Als Begründung fügt Lawrow an, die Schweiz habe sich allen westlichen Sanktionen ausnahmslos angeschlossen. Mehr noch: Die Schweiz verfolge eine aussenpolitische Strategie, die Sicherheit nicht mit Russland, sondern gegen Russland bauen wolle.
Es sei deshalb «sehr seltsam», dass die Schweizer sich im Zusammenhang mit der Bürgenstock-Friedenskonferenz so gastfreundlich geben würden – in der Hoffnung, immer noch eine gewisse Reputation als Vermittler zu haben.
Was Lawrow hier schonungslos aufdeckt, sind doppelte Standards der Schweiz. Wir können noch sehr auf unsere neutrale Tradition pochen, Tatsache ist: Viele im Ausland, darunter die Russen, früher aber auch schon die Amerikaner und andere, nehmen uns nicht mehr als neutral wahr.
Und dies – man muss sagen: leider – mit Recht. Der Bundesrat und die Mehrheit der Parlamentarier haben den neutralen Kompass verloren, sie wissen selbst nicht mehr, was eine neutrale Aussenpolitik ist.
Vielleicht haben sie dafür sogar ehrenwerte Motive.

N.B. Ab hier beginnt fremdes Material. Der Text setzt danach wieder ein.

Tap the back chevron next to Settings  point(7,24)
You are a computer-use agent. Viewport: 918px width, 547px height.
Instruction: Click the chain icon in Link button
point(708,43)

Vielleicht ist es die moralische Empörung über einen Angriffskrieg, der so viel Leid verursacht.
Doch das wäre zu kurz gedacht. Man kann die in Jahrhunderten gewachsene und bewährte Maxime der Neutralität nicht einer momentanen Gefühlslage opfern.
Offenbar fehlt es unseren tonangebenden Politikern oft schon an den elementarsten analytischen Unterscheidungskriterien: Denn niemand verlangt Gesinnungsneutralität.